Se perdessimo la rubrica del cellulare

Oggi, alcuni dei più apprezzati intellettuali e uomini di cultura, anche di ambiente laicista, auspicano un ritorno a una metodologia didattica che non demonizzi più il ricorso alla memoria nell’apprendimento. Il caso più noto è quello di Umberto Eco che, dalle colonne dell’Espresso, qualche anno fa scrisse, proprio per Natale, una lettera pubblica a un suo nipotino consigliandogli di cominciare a “studiare a memoria”. Il noto semiologo sottolineava, tra l’altro, il rischio di una sorta di sostituzione indebita della memoria umana con quella digitale. “Il rischio è che – scriveva rivolgendosi al giovanissimo nipote – siccome pensi che il tuo computer te lo possa dire a ogni istante, tu perda il gusto di mettertelo in testa. Sarebbe un poco come se, avendo imparato che per andare da via Tale a via Talaltra, ci sono l’autobus o il metro che ti permettono di spostarti senza fatica (il che è comodissimo e fallo pure ogni volta che hai fretta) tu pensi che così non hai più bisogno di camminare”. Sembra davvero che anche la rivoluzione del Sessantotto abbia finito per essere sottoposta al processo di “eterogenesi dei fini”; si è ottenuto cioè l’esatto contrario di quello che si auspicava.

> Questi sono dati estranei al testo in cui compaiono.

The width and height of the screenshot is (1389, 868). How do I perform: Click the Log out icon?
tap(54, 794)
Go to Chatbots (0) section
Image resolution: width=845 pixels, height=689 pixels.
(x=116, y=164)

Al posto di un sapere interiorizzato e costruito, si è ottenuto un evanescente nozionismo usa e getta, impedendo alle giovani generazioni di trattenere e appropriarsi di una vera cultura, condannandole e relegandole a una sorta di presente senza passato e senza futuro. Il filosofo francese Michel Serres ha riflettuto molto proprio sul rapporto tra tecnologia e memoria, sostenendo che da sempre l’evoluzione tecnologica è andata nella direzione di una parziale surrogazione della memoria da parte degli artefatti. Vale per il libro come per le memorie digitali. Però, continua Serres, se tutto il peso del ricordo viene esternalizzato nelle memorie digitali, vi è il forte rischio che nella nostra testa non rimanga nulla, neppure quel che serve a “ricordarsi” dove abbiamo collocato una memoria e come richiamarla. Sarà tempo di cominciare a rendersene conto davvero e di correre ai ripari. Ormai, senza la rubrica del cellulare, non siamo più in grado di telefonare nemmeno alle persone che amiamo di più.